### THE EXERCISE
Put every line of the entries below into a JSON list of strings, one string per line, and leave out the blank lines.

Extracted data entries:

######

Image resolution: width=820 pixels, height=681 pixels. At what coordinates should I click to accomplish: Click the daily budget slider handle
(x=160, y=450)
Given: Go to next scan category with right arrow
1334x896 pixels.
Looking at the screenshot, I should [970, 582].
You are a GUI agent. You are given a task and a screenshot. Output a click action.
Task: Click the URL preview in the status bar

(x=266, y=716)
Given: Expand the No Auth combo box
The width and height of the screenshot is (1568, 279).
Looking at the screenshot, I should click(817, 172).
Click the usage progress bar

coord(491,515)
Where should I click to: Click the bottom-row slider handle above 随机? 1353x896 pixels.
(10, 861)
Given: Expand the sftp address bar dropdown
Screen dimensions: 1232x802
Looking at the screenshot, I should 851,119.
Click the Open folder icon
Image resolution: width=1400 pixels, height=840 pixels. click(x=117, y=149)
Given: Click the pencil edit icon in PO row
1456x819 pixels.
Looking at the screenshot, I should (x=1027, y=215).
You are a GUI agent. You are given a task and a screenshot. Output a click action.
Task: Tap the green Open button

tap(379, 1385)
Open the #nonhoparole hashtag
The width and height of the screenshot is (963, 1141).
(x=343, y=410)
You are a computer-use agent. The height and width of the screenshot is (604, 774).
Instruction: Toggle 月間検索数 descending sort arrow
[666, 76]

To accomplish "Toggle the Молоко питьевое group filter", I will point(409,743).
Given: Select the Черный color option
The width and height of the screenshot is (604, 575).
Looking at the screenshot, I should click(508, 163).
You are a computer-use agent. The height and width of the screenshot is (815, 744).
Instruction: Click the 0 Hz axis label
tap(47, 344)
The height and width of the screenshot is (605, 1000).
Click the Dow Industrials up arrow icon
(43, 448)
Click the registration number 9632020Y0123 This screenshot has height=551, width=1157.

######

### TASK OUTPUT
[
  "Image resolution: width=820 pixels, height=681 pixels. At what coordinates should I click to accomplish: Click the daily budget slider handle",
  "(x=160, y=450)",
  "Given: Go to next scan category with right arrow",
  "1334x896 pixels.",
  "Looking at the screenshot, I should [970, 582].",
  "You are a GUI agent. You are given a task and a screenshot. Output a click action.",
  "Task: Click the URL preview in the status bar",
  "(x=266, y=716)",
  "Given: Expand the No Auth combo box",
  "The width and height of the screenshot is (1568, 279).",
  "Looking at the screenshot, I should click(817, 172).",
  "Click the usage progress bar",
  "coord(491,515)",
  "Where should I click to: Click the bottom-row slider handle above 随机? 1353x896 pixels.",
  "(10, 861)",
  "Given: Expand the sftp address bar dropdown",
  "Screen dimensions: 1232x802",
  "Looking at the screenshot, I should 851,119.",
  "Click the Open folder icon",
  "Image resolution: width=1400 pixels, height=840 pixels. click(x=117, y=149)",
  "Given: Click the pencil edit icon in PO row",
  "1456x819 pixels.",
  "Looking at the screenshot, I should (x=1027, y=215).",
  "You are a GUI agent. You are given a task and a screenshot. Output a click action.",
  "Task: Tap the green Open button",
  "tap(379, 1385)",
  "Open the #nonhoparole hashtag",
  "The width and height of the screenshot is (963, 1141).",
  "(x=343, y=410)",
  "You are a computer-use agent. The height and width of the screenshot is (604, 774).",
  "Instruction: Toggle 月間検索数 descending sort arrow",
  "[666, 76]",
  "To accomplish \"Toggle the Молоко питьевое group filter\", I will point(409,743).",
  "Given: Select the Черный color option",
  "The width and height of the screenshot is (604, 575).",
  "Looking at the screenshot, I should click(508, 163).",
  "You are a computer-use agent. The height and width of the screenshot is (815, 744).",
  "Instruction: Click the 0 Hz axis label",
  "tap(47, 344)",
  "The height and width of the screenshot is (605, 1000).",
  "Click the Dow Industrials up arrow icon",
  "(43, 448)",
  "Click the registration number 9632020Y0123 This screenshot has height=551, width=1157."
]